● Your task
Nothing but the lines from the one containing "Task: Stop the video playback" through the end of the data should be retyped, exactly as they stand, and pictures should not be retyped.

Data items
• • •

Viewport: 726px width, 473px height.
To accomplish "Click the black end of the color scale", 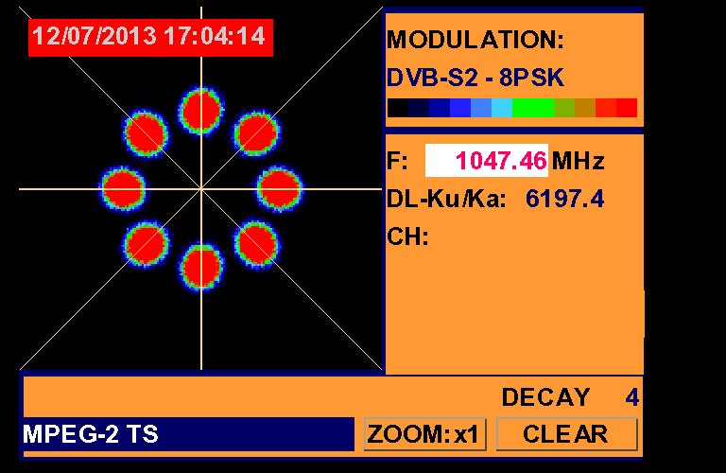I will [397, 108].
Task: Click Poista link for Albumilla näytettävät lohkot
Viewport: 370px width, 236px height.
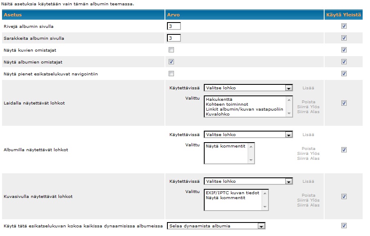Action: [309, 149]
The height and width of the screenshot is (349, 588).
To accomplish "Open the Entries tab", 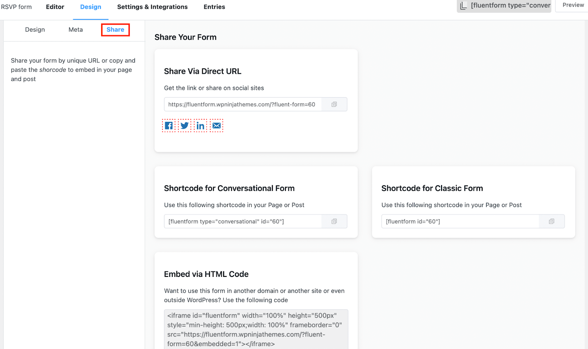I will click(214, 7).
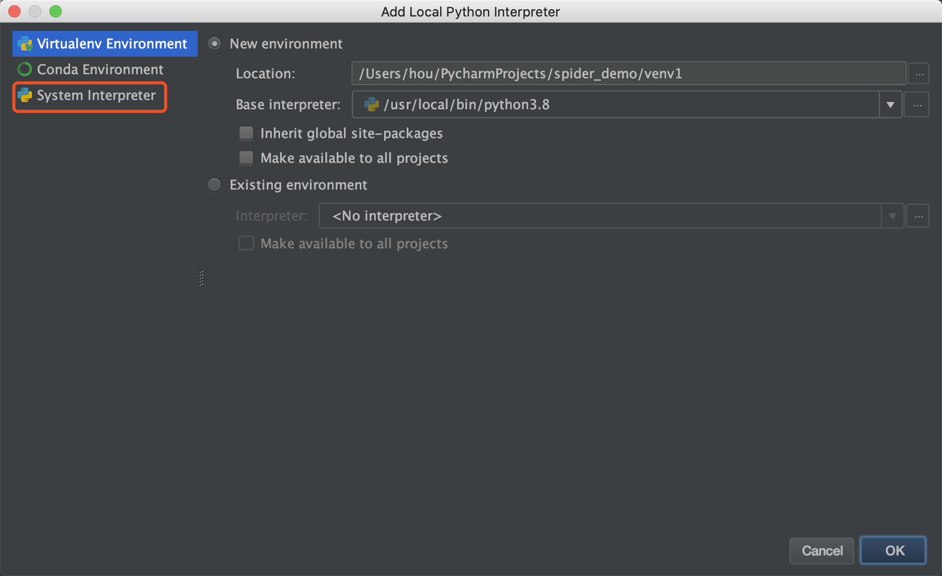Check Make available to all projects for new environment
The width and height of the screenshot is (942, 576).
pos(247,158)
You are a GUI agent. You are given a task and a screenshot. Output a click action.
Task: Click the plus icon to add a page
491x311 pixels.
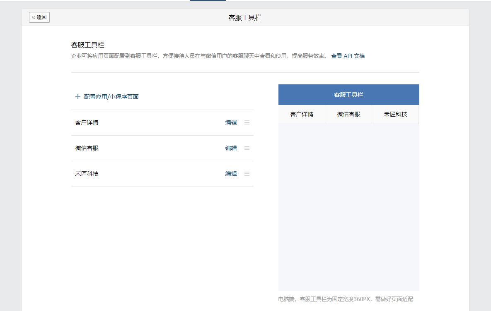click(77, 97)
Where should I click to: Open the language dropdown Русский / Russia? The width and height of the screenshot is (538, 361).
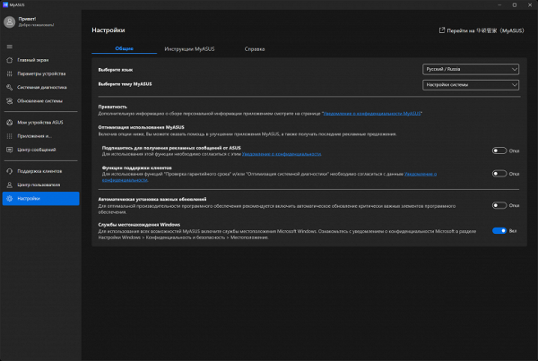click(471, 68)
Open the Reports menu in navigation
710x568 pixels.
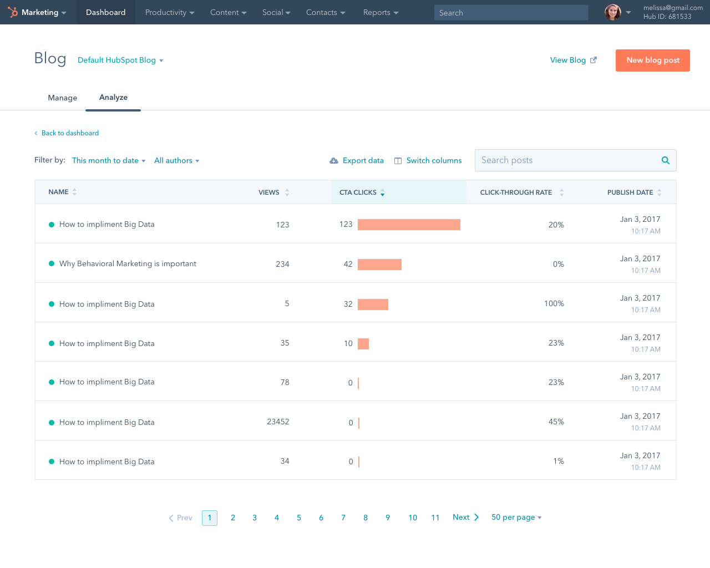coord(381,12)
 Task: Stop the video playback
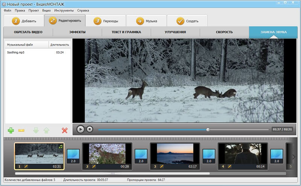pyautogui.click(x=90, y=129)
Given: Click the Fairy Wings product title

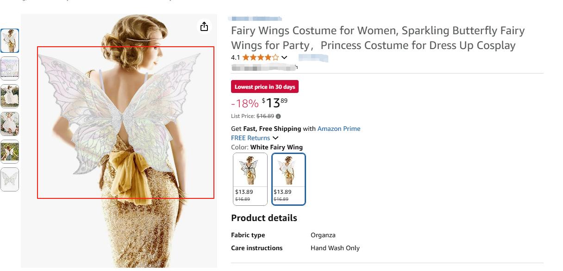Looking at the screenshot, I should tap(377, 38).
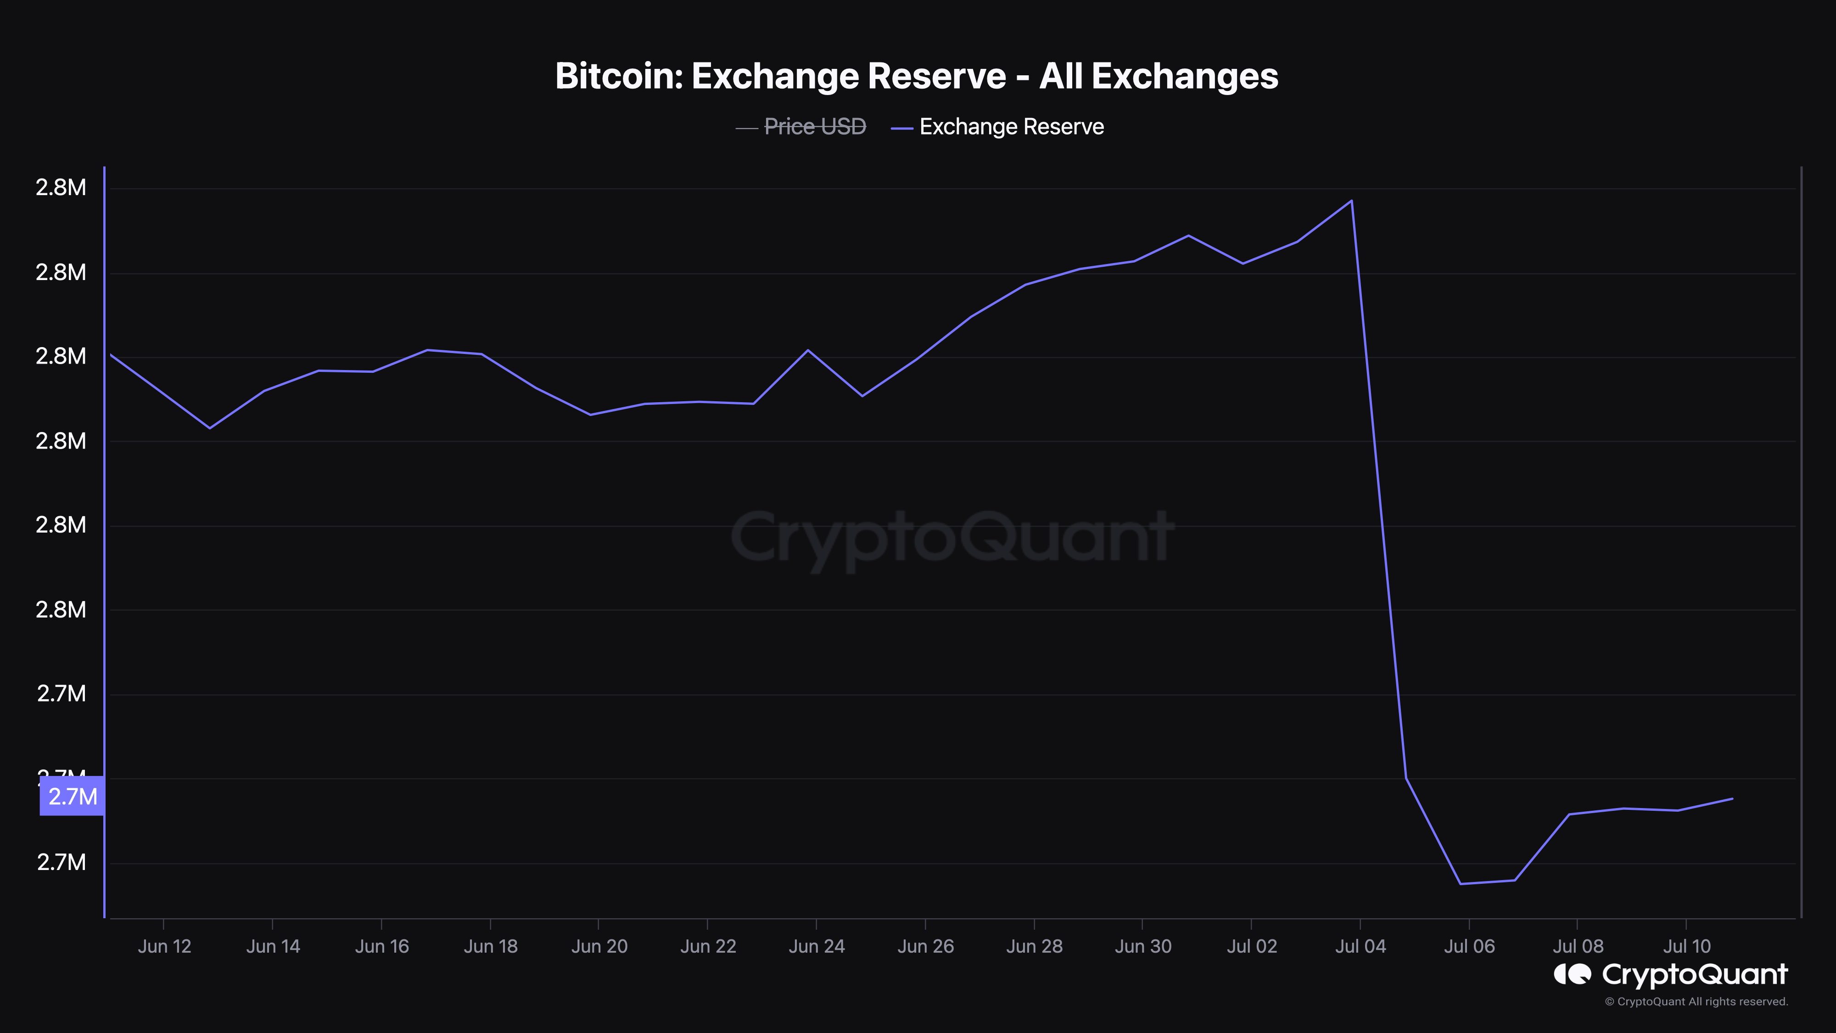Click the purple Exchange Reserve legend line
Screen dimensions: 1836x1033
point(902,128)
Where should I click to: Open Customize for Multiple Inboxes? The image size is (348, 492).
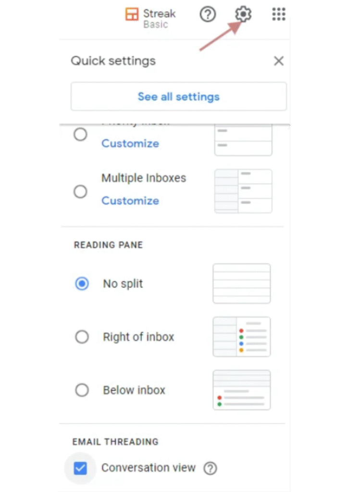pos(130,200)
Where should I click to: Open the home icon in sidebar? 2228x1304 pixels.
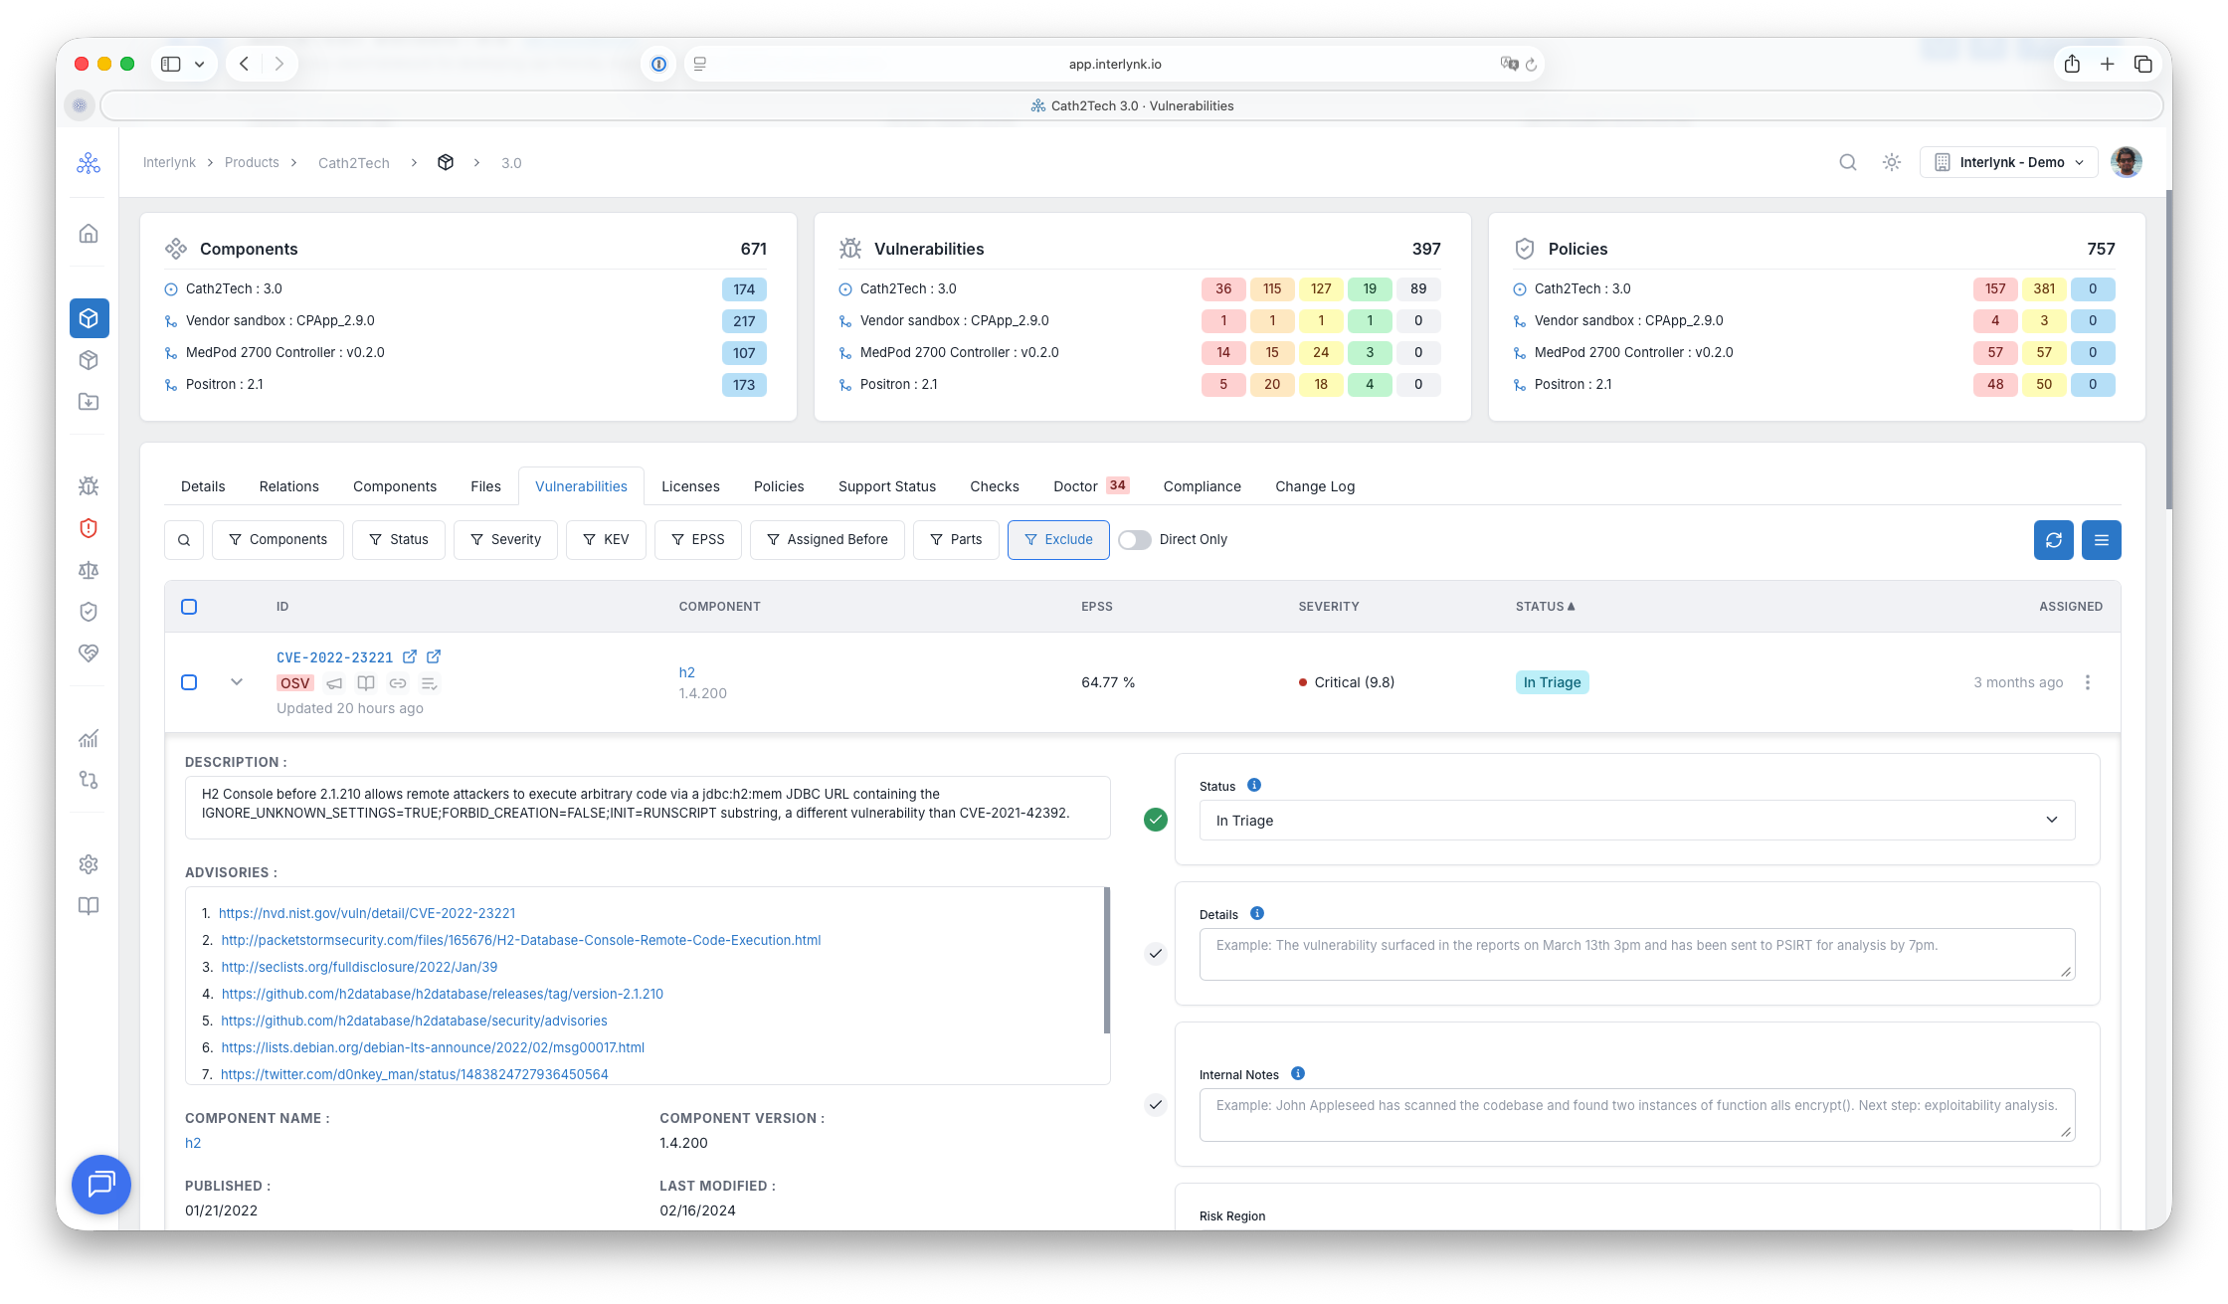coord(89,234)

• • •

● Completed exercise
 Task: Stop the video playback
pyautogui.click(x=90, y=129)
Given: Click the Fairy Wings product title

Looking at the screenshot, I should tap(377, 38).
Click the purple Exchange Reserve legend line
Screen dimensions: 1836x1033
point(902,128)
Where should I click to: Open Customize for Multiple Inboxes? The image size is (348, 492).
pos(130,200)
Where should I click to: Open the home icon in sidebar? 2228x1304 pixels.
coord(89,234)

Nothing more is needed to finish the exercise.